WORK ORDER: From the line that contains "How do I perform: Click" to the final line of the records below, print each line exactly and leave every picture out.

++++++

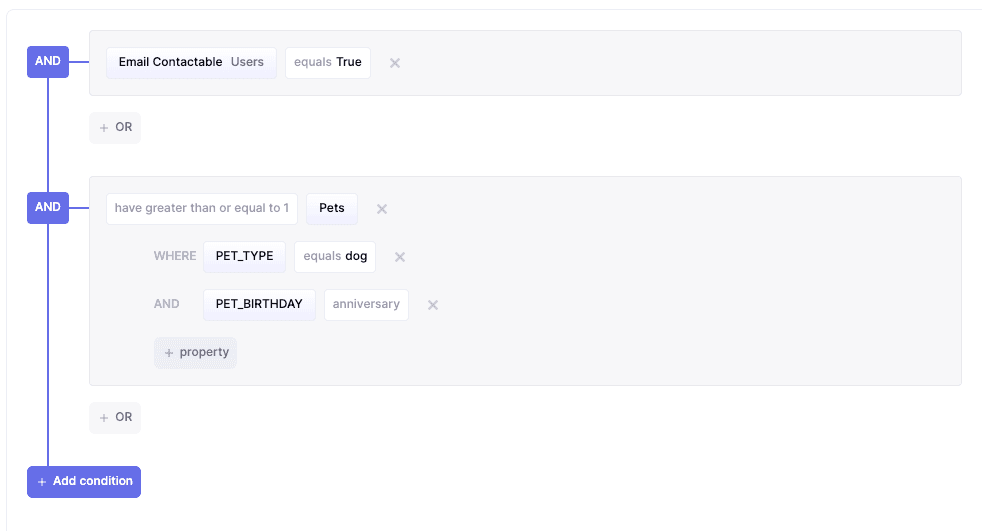The width and height of the screenshot is (982, 531).
Task: Open the Pets object selector
Action: pyautogui.click(x=332, y=208)
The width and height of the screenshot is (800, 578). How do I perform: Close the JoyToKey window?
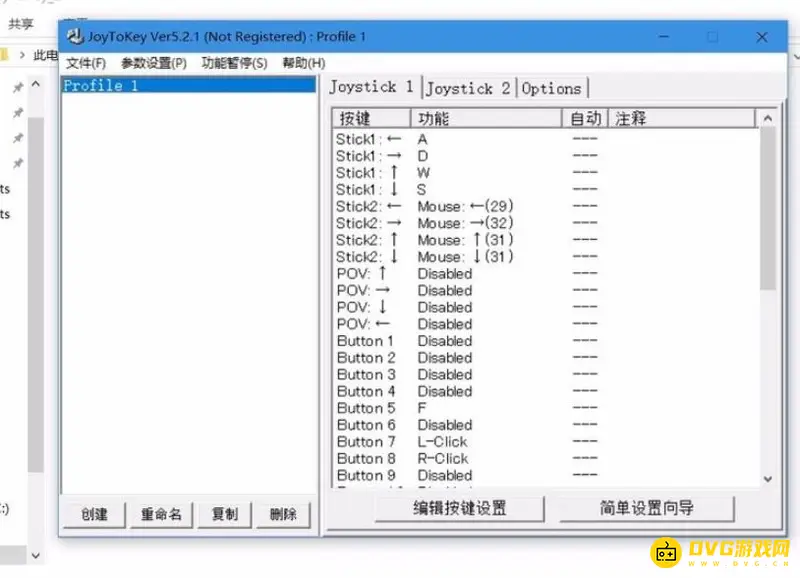(x=762, y=37)
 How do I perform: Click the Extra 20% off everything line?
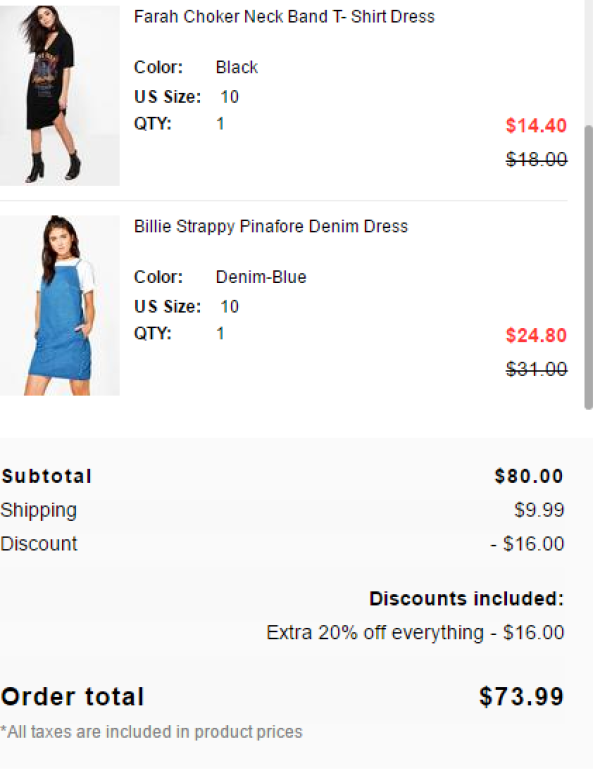415,633
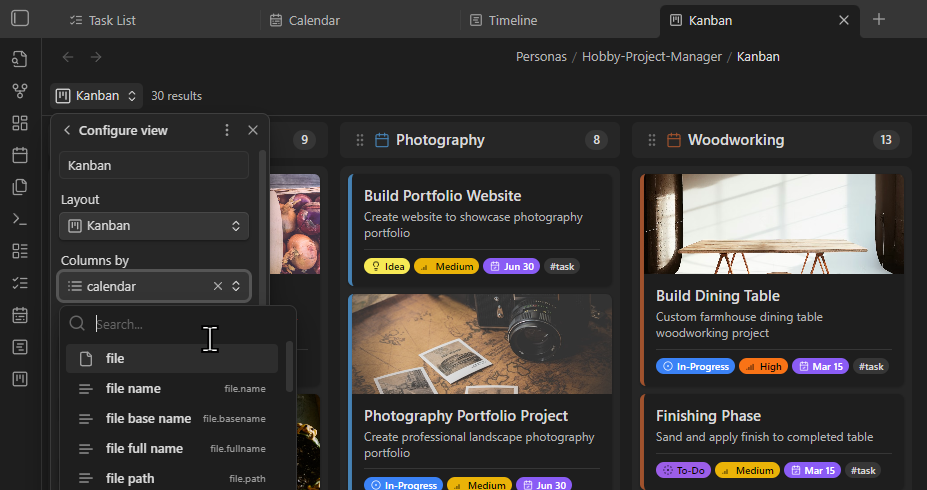Open the daily note calendar ribbon icon
The width and height of the screenshot is (927, 490).
coord(20,155)
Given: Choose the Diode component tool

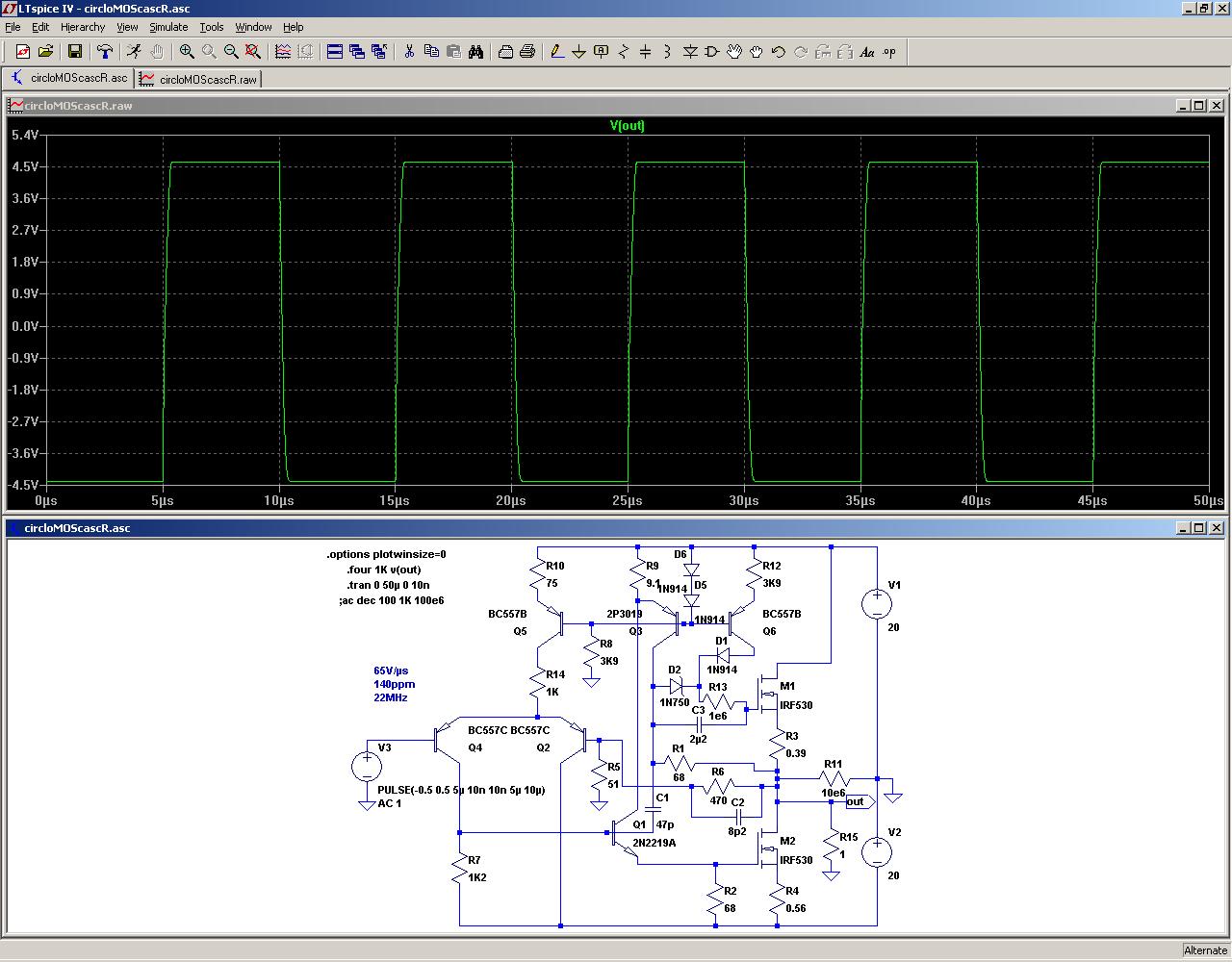Looking at the screenshot, I should [x=690, y=52].
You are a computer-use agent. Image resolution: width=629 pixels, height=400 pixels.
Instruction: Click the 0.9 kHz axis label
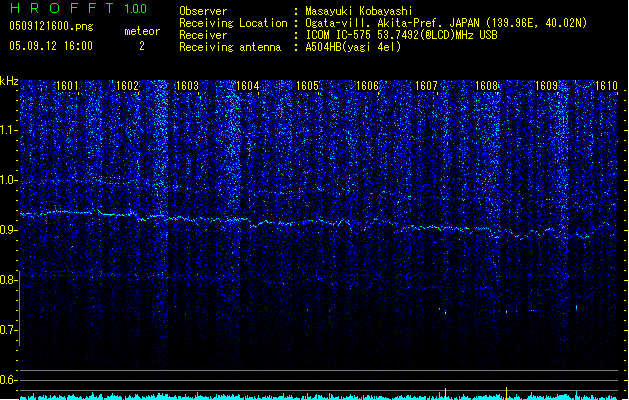9,229
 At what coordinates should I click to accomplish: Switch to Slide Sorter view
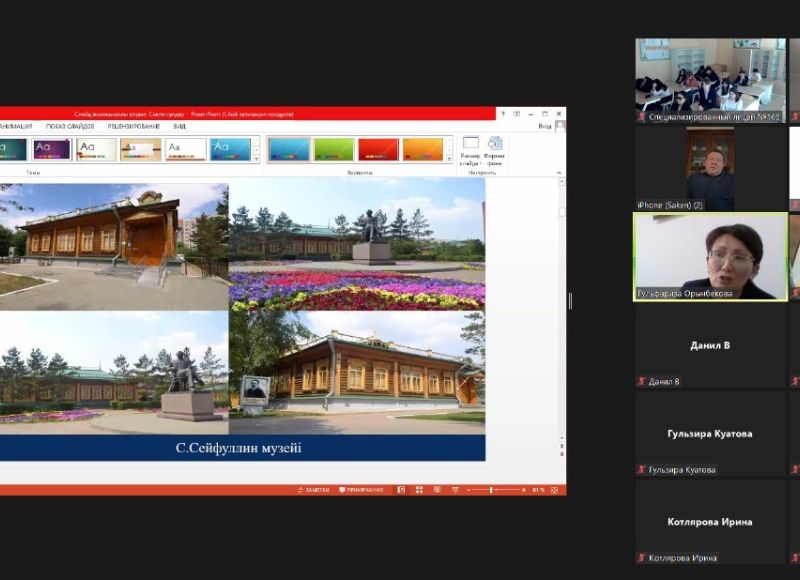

++++++

ANSWER SECTION:
 How do I perform: Click the Extra 20% off everything line?
415,633
Open the daily note calendar ribbon icon
The width and height of the screenshot is (927, 490).
coord(20,155)
Given: Choose the Diode component tool

Looking at the screenshot, I should [x=690, y=52].
You are a computer-use agent. Image resolution: width=629 pixels, height=400 pixels.
Instruction: Click the 0.9 kHz axis label
9,229
 At what coordinates should I click to accomplish: Switch to Slide Sorter view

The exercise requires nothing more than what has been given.